銃の部分も改良し、弾速と精密性、連射速度が上昇…したと思う。
飽くまでも推測に過ぎなかった。

「恐ろしい性能ね。」
「恐ろしいのはお姉ちゃんなんだけど…。」

試験結果。
お姉ちゃんの周囲にあった十体の木人は全て無残な姿になっていた。
性能は上がっていたみたい。

「ナルシャ、この武器の名は何かしら?」
「えっ、名前?」

想定外の質問だった。
名前、か…。

「…かつて、ネール様…いえ、ユーラ様と言うべきかもしれないわね。ユーラ様はかつて、亡くなった兄ネール様の名を用い、そしてガンハルバードにはネール様の後を追った兄の婚約者であるブラダマンテ様の名を刻んだわ。ユーラ様は御二方をとても慕っていたのかもしれない。そして、二人の名を身に纏い、復讐を果たしたわ。名は意志を、想いを揺るぎない程に強固とするものなのかもしれない。」

軍団長の一人であるネールの名は私も知っている。
亡くなったことも。

「この武器にあなたの名を付けてもいいかしら?愛するあなたを護り続ける為に。そして、あなたの元に必ず帰る為に。」
「お姉ちゃん…。」

私、ナルシャが作った武器、ナルシャ。

「うん、いいよ。ナルシャをお姉ちゃんに授けるね。」
「ありがとう。

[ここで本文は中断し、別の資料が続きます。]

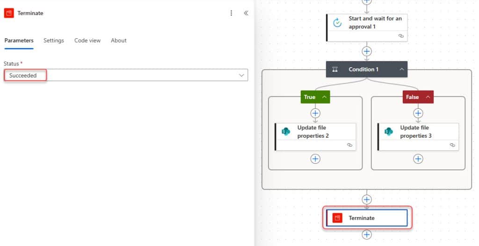Click the approval icon on Start and wait card
The image size is (479, 246).
click(337, 23)
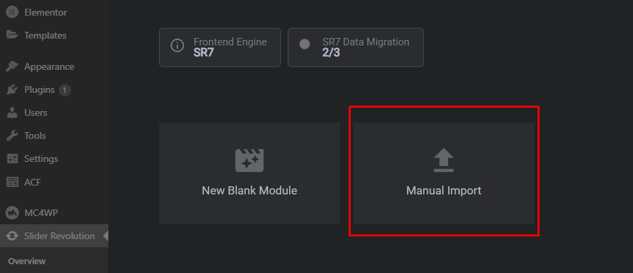Click the MC4WP icon in sidebar
Viewport: 633px width, 273px height.
point(12,213)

」

お姉ちゃんは私を抱き締めた。
きっと大丈夫。
この剣は…私の分身はお姉ちゃんを護ってくれる。





『少女と嫉妬心』・終わり






後書き

何なのでしょうかね、この回…。
日常回、と言うよりは準備回ではあったのですけれどもね。



メルナ(人間体)

様々な人間の遺伝子データを用いてメルナが自分で作り上げた身体。
身体能力が人間離れしており妖魔でもある為、半妖とも言える。



ナルシャ

四対のガンブレードであり、四本使うこと及び女性であるブレイドが使うことを前提に改良されている。
匠の技術を生かしつつナルシャの技術が加わったことにより凄まじい性能を誇る。
ただし、ブレイド以外が使うとかなり使いにくいらしい。
また、カスタマイズによる拡張機能の可能性も残している設計となっている。